__Exercise__
Write the next few sentences of the passage below about Kevin Patullo's role on the Eagles' offense, picking up after its final sentence.

— start of Excerpted text —

Since Day 1 in Philadelphia, Patullo has been Sirianni’s in-house sounding board.

 

“I can’t tell you that I make a decision without saying to Kevin first, ‘What do you think?’ That’s in everything,” said Sirianni. “That’s in-game, out-of-game, with scheduling, that’s with offensive stuff, that’s with game-management stuff.

 

“I lean on him a lot.”

 

Now Patullo will get down in the mud as the Eagles’ play-caller, a role he sharpened for by shadowing Kellen Moore this past season.

 

“Since [Moore] got here I feel him and I spend so much time together on just offense,” Patullo said when in New Orleans for the Soper Bowl. “It’s been actually unique.

 

“… “I’ve learned so much from him and I think vice versa. When you look back at the offseason and just going through the process. What we did that was successful here and what he’s done [elsewhere]. Just teaching it back and forth and finding new ideas and new trends in the league.”

 

The passing game coordinator tag will lead many down the road of Patullo having a dominant hand but the veteran coach, who first met Sirianni in 2009, has already had a hand in the entire offense, including the running game, the RPO game, and situation work like two-minute offense, four-minute offense and red zone.

— end of Excerpted text —
— start of Source excerpt —

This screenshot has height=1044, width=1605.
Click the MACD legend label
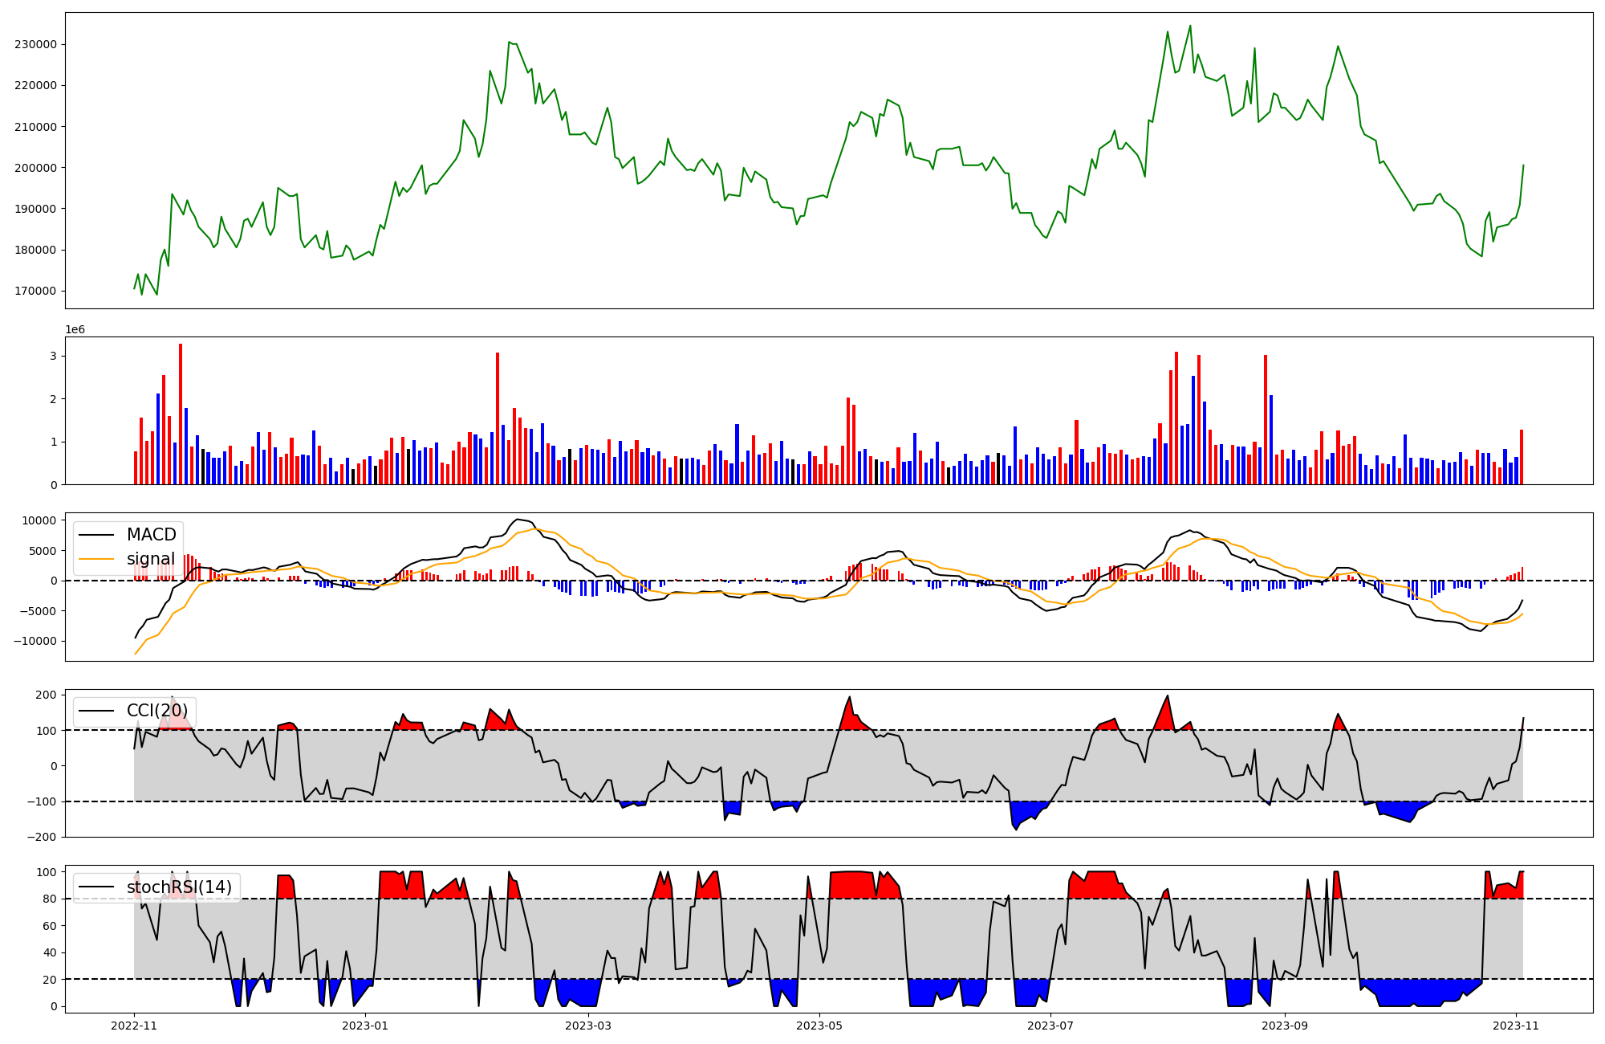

— end of Source excerpt —

__In response__
 

“He knows what I’m thinking in certain situations, how you want things to be taught, all of those different things, so he’s been a great resource for me the entire time, our success this year, but really the success we’ve had since we’ve been here,” said Sirianni. “Can’t be great without the greatness of others and that is definitely a fact with Kevin Patullo and I trust him with everything.”

 

One of the most important hats Patullo has worn is to tell the head coach if he’s “acting like an a@#hole,” according to Sirianni.

 

Now Sirianni is trusting Patullo with the highest-profile but perhaps least understood job on game day of play-caller.